By MITCHEL L. ZOLER, Internal Medicine News Digital Network


    BARCELONA – Treatment of type 2 diabetes with a sulfonylurea drug
    was tied to a significantly increased risk of death in two large U.K.
    epidemiology studies with a total of more than 100,000 patients.
    These and other recent findings that raised questions about the safety
    and efficacy of sulfonylurea drugs for type 2 diabetes
    highlight the need for regulatory reassessment of the sulfonylurea drug
    class, Craig J. Currie, Ph.D., said at the annual meeting of
    the European Association for the Study of Diabetes.

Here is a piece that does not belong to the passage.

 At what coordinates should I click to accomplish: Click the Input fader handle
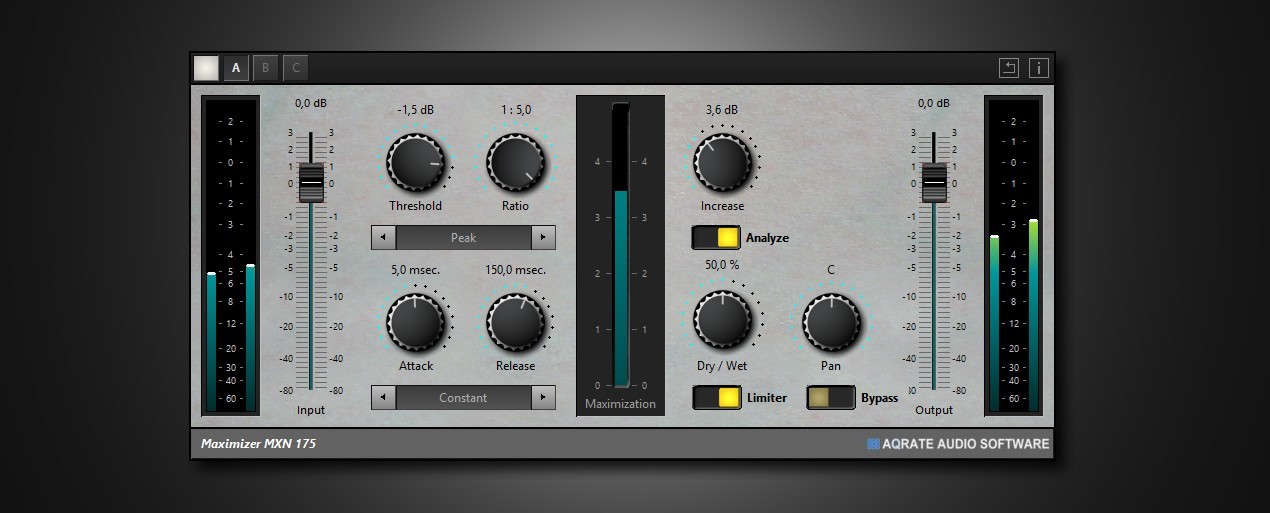pos(311,181)
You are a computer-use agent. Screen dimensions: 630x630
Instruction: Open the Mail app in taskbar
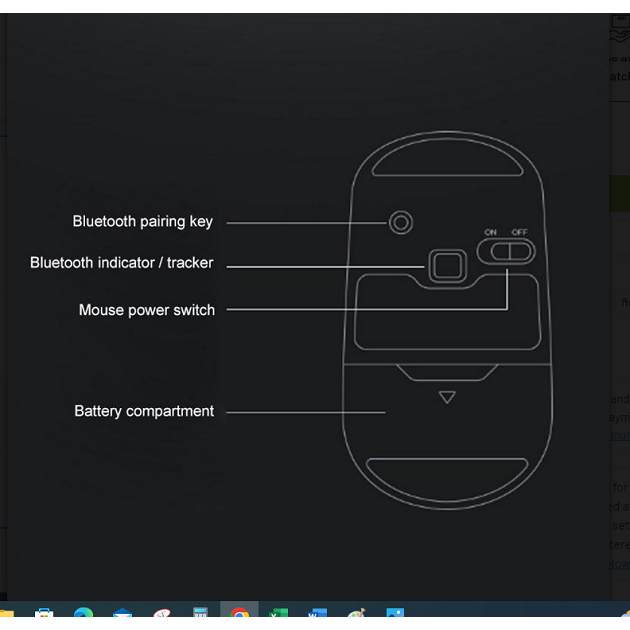[x=123, y=616]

    "The safety of sulfonylureas needs urgent evaluation," said
    Dr. Currie, professor of applied pharmacoepidemiology
    at Cardiff (Wales) University.
    "Regulatory agencies have to take this seriously.
    " He noted that current U.K. recommendations from the U.K.

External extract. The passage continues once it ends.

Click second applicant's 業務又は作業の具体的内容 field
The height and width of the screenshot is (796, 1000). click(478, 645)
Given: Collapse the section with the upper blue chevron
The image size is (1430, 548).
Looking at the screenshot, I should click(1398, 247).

    National Institute for Health and Care Excellence (NICE)
    cite sulfonylurea drugs as the top second-line drug treatment
    for patients with type 2 diabetes if monotherapy with metformin fails.
    Last year, management guidelines from the American Diabetes
    Association and the EASD listed sulfonylurea drugs
    as candidate second-line agents after metformin along with
    several other drug classes (Diabetes Care 2012;35:1364-79).
    Mitchel L. Zoler/IMNG Medical Media Dr. Craig J. Currie

    But others cautioned of the risk for unrecognized confounding
    when using observational data to gauge drug safety.
    "I’m not sure they can get rid of all the confounders;
    the patients [treated with a sulfonylurea] may just be fundamentally
    different.
    In most clinical trials we did not see harm" from sulfonylureas,
    commented Dean T. Eurich, Ph.D.,
    a pharmacoepidemiologist at the University of Alberta in Edmonton.
    Both studies reported by Dr. Currie and his associates used data collected by the Clinical Practice Research Datalink ,
    an observational database of the U.K. National Health Service
    that routinely collects data from a representative sample of
    British patients.
    In one study, they focused on patients who began initial therapy
    for type 2 diabetes during 2000-2012 with metformin monotherapy,
    76,811 patients,
    or sulfonylurea monotherapy, 15.687 patients.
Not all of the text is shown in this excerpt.